INFORMATION PROVIDED:
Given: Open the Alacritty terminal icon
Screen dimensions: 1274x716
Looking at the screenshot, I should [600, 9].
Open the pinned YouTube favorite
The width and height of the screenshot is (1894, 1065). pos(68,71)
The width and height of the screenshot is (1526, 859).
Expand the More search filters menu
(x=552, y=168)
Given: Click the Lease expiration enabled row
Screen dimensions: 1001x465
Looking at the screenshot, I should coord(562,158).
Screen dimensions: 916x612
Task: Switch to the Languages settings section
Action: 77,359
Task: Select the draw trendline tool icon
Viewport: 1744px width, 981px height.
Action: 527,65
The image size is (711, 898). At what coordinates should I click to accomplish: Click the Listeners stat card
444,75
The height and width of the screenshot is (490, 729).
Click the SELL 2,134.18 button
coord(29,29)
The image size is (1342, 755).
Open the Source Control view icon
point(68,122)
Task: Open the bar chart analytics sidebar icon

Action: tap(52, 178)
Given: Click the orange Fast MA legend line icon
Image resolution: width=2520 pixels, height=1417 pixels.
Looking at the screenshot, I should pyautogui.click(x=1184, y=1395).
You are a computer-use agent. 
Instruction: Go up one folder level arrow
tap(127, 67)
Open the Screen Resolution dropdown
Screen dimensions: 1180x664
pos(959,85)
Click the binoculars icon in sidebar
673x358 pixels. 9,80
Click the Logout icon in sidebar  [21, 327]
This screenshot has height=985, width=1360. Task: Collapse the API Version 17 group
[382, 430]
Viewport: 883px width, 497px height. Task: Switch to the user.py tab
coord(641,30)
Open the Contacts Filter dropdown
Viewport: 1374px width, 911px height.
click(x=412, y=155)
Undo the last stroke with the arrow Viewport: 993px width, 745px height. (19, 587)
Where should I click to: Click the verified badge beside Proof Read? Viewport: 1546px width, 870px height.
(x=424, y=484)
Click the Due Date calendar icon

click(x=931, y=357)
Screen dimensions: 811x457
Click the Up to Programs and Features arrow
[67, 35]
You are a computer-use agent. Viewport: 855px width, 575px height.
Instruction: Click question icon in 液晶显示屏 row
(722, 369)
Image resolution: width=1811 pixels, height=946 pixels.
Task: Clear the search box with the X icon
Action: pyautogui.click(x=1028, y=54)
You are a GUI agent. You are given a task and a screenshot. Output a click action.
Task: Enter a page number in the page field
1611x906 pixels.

TASK STATEMENT: Could you return all the data above exactly as it appears?

SOLUTION:
Given: Open the Alacritty terminal icon
Screen dimensions: 1274x716
Looking at the screenshot, I should [600, 9].
Open the pinned YouTube favorite
The width and height of the screenshot is (1894, 1065). pos(68,71)
The width and height of the screenshot is (1526, 859).
Expand the More search filters menu
(x=552, y=168)
Given: Click the Lease expiration enabled row
Screen dimensions: 1001x465
Looking at the screenshot, I should coord(562,158).
Screen dimensions: 916x612
Task: Switch to the Languages settings section
Action: 77,359
Task: Select the draw trendline tool icon
Viewport: 1744px width, 981px height.
Action: 527,65
The image size is (711, 898). At what coordinates should I click to accomplish: Click the Listeners stat card
444,75
The height and width of the screenshot is (490, 729).
Click the SELL 2,134.18 button
coord(29,29)
The image size is (1342, 755).
Open the Source Control view icon
point(68,122)
Task: Open the bar chart analytics sidebar icon

Action: tap(52, 178)
Given: Click the orange Fast MA legend line icon
Image resolution: width=2520 pixels, height=1417 pixels.
Looking at the screenshot, I should pyautogui.click(x=1184, y=1395).
You are a computer-use agent. 
Instruction: Go up one folder level arrow
tap(127, 67)
Open the Screen Resolution dropdown
Screen dimensions: 1180x664
pos(959,85)
Click the binoculars icon in sidebar
673x358 pixels. 9,80
Click the Logout icon in sidebar  [21, 327]
This screenshot has height=985, width=1360. Task: Collapse the API Version 17 group
[382, 430]
Viewport: 883px width, 497px height. Task: Switch to the user.py tab
coord(641,30)
Open the Contacts Filter dropdown
Viewport: 1374px width, 911px height.
click(x=412, y=155)
Undo the last stroke with the arrow Viewport: 993px width, 745px height. (19, 587)
Where should I click to: Click the verified badge beside Proof Read? Viewport: 1546px width, 870px height.
(x=424, y=484)
Click the Due Date calendar icon

click(x=931, y=357)
Screen dimensions: 811x457
Click the Up to Programs and Features arrow
[67, 35]
You are a computer-use agent. Viewport: 855px width, 575px height.
Instruction: Click question icon in 液晶显示屏 row
(722, 369)
Image resolution: width=1811 pixels, height=946 pixels.
Task: Clear the search box with the X icon
Action: pyautogui.click(x=1028, y=54)
You are a GUI agent. You are given a task and a screenshot. Output a click action.
Task: Enter a page number in the page field
1611x906 pixels.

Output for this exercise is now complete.